Supplied records:

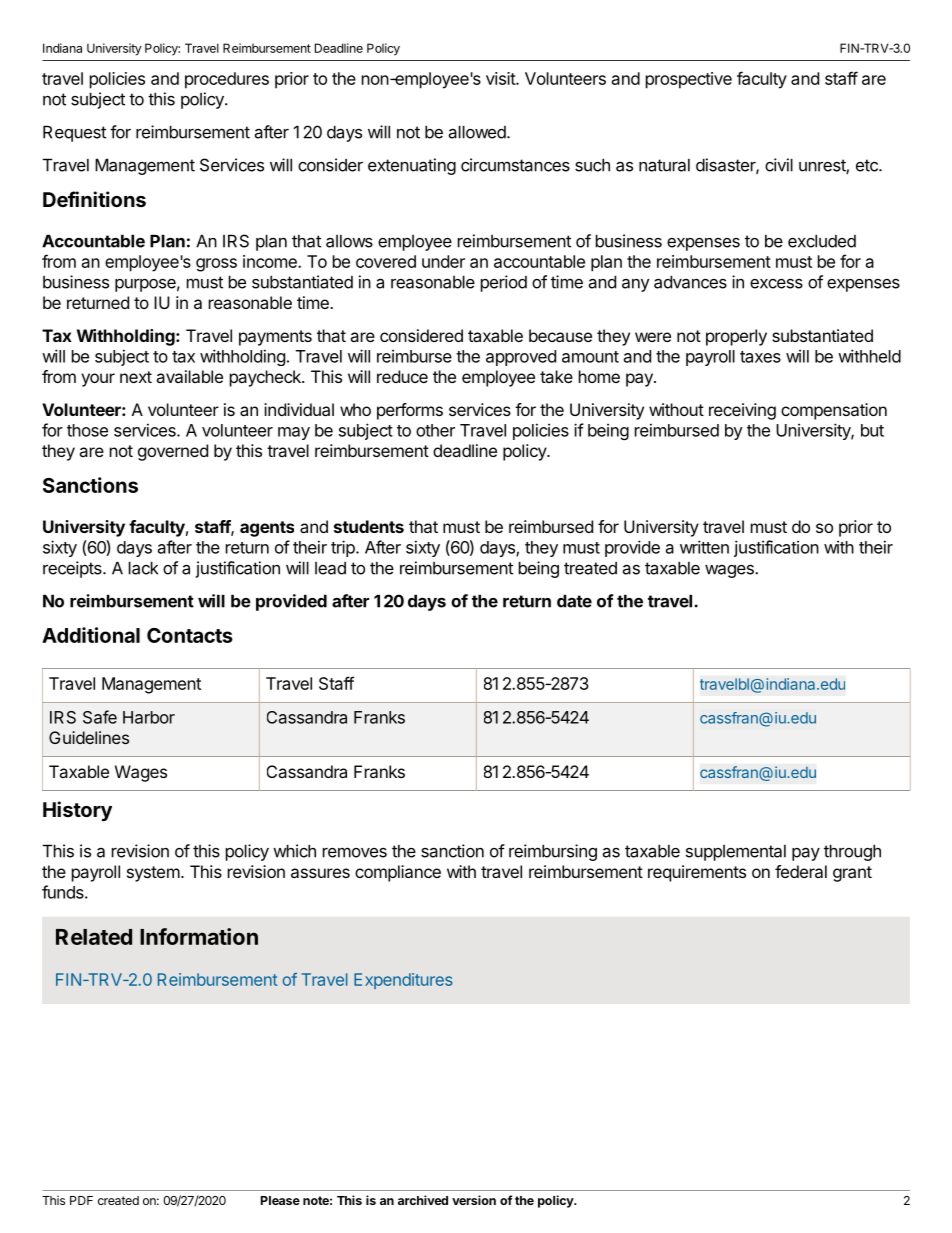  I want to click on allowed, so click(478, 132).
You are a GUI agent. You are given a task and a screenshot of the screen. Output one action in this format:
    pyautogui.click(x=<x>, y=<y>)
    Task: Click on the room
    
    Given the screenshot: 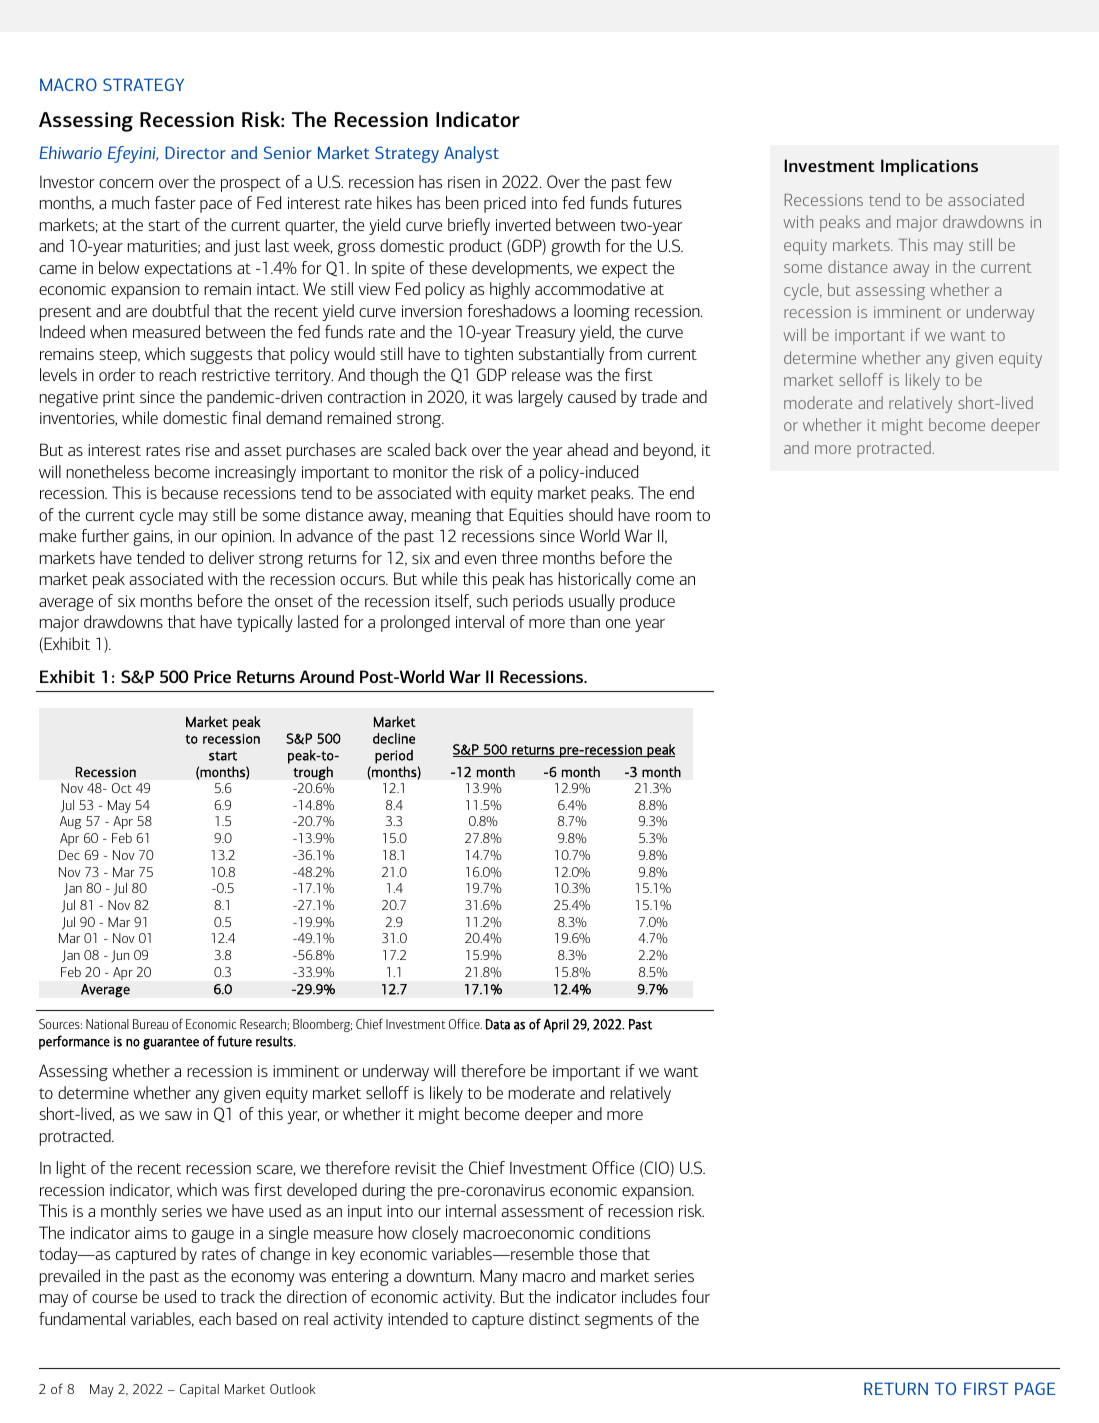 What is the action you would take?
    pyautogui.click(x=673, y=516)
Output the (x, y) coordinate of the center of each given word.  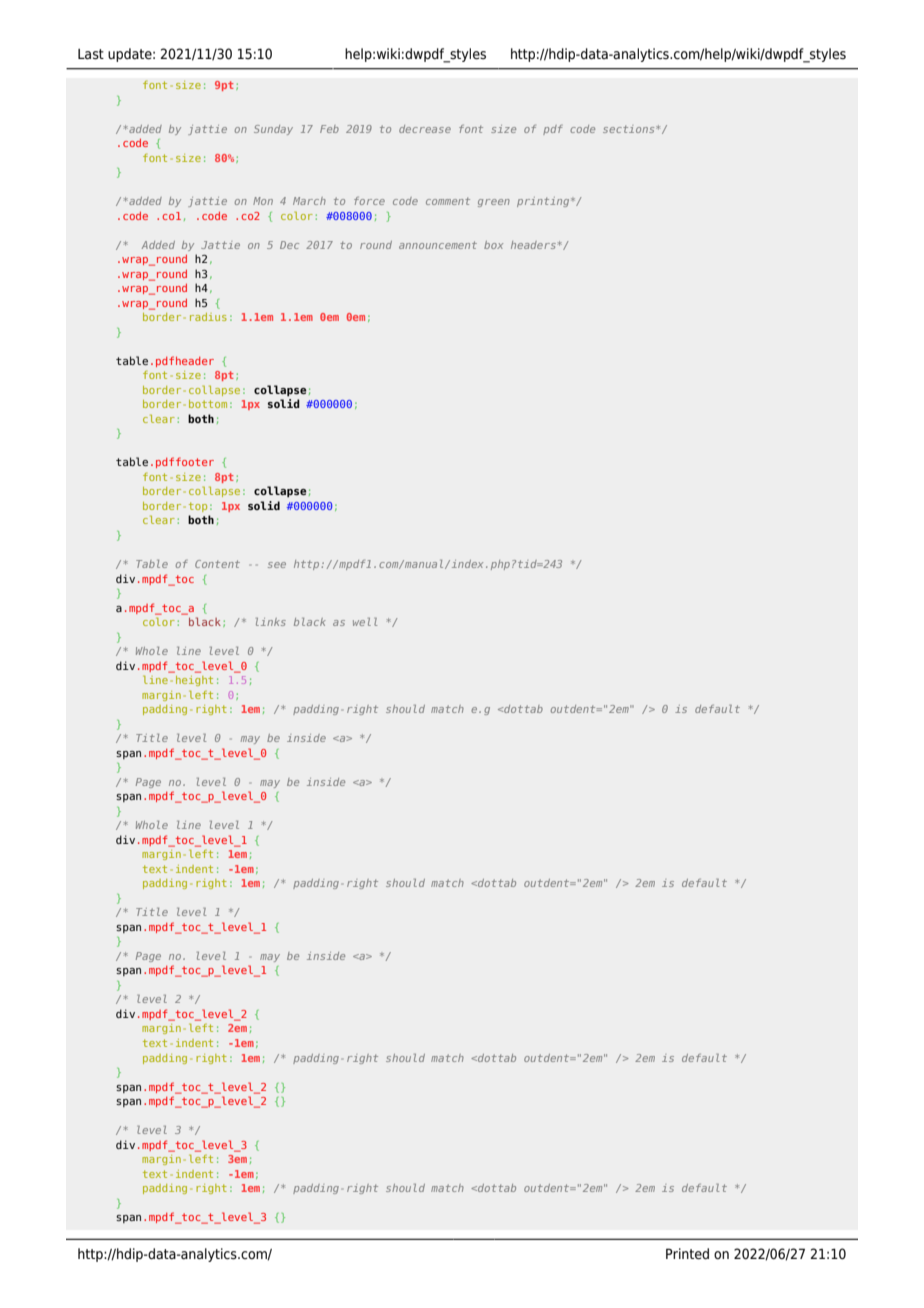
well (365, 622)
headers (533, 245)
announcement (438, 245)
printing (544, 202)
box (493, 245)
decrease (425, 129)
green (494, 203)
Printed (687, 1254)
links (271, 622)
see (277, 565)
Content (217, 564)
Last (91, 54)
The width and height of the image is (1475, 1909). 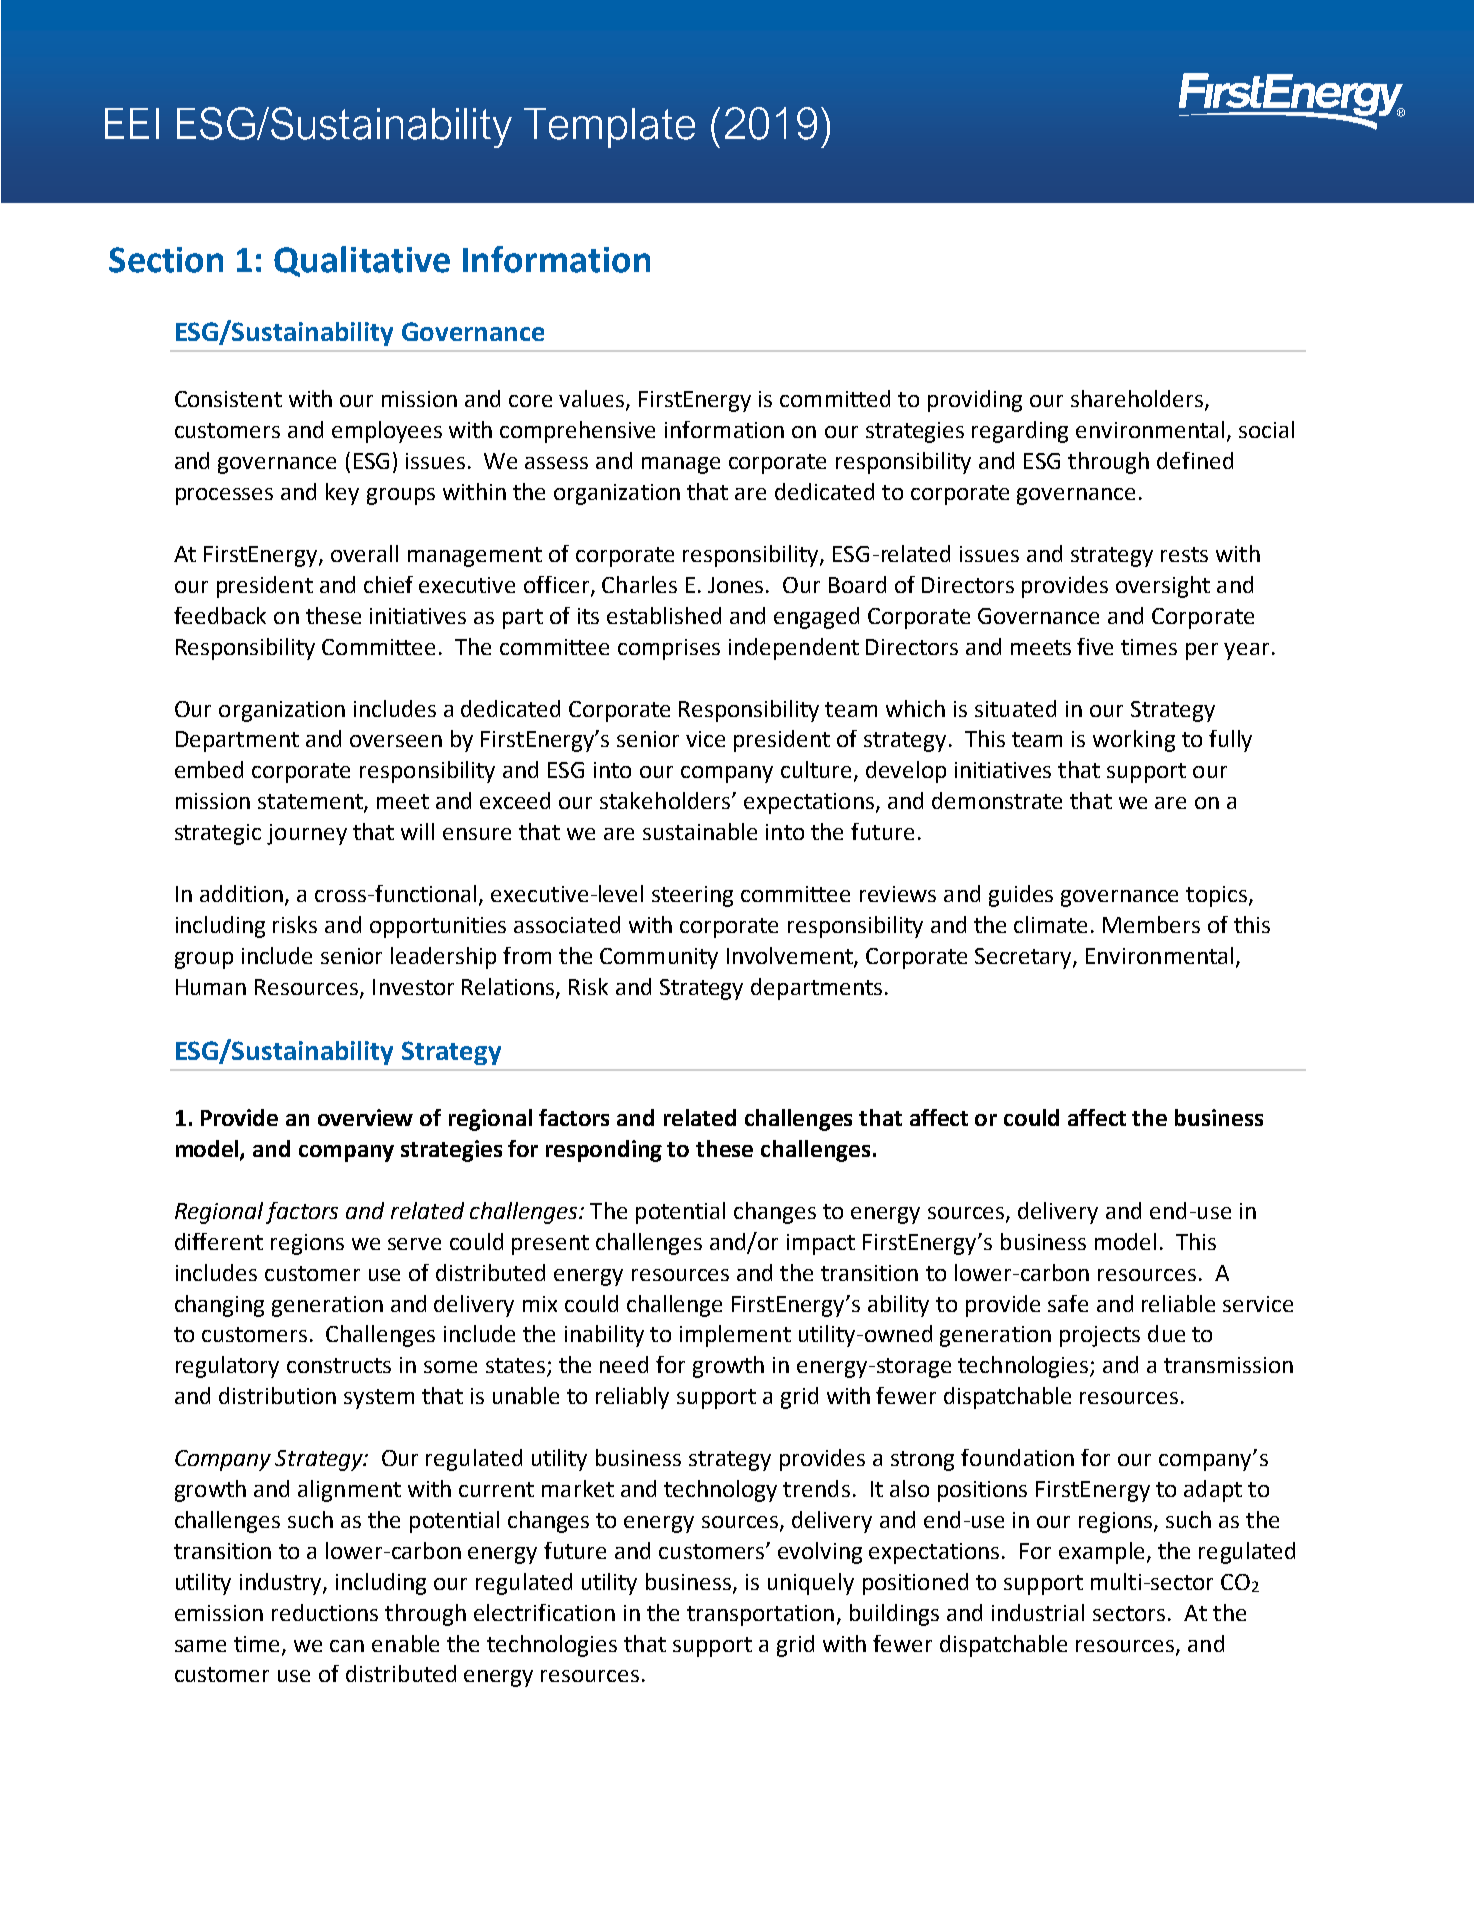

Exercise requirements: Write out the entries word for word, from the line containing "see (277, 565)" through the end of the entries, with both of those lines included. Leave the pictures out.

Exercise result:
see (277, 565)
Content (217, 564)
Last (91, 54)
The width and height of the image is (1475, 1909). 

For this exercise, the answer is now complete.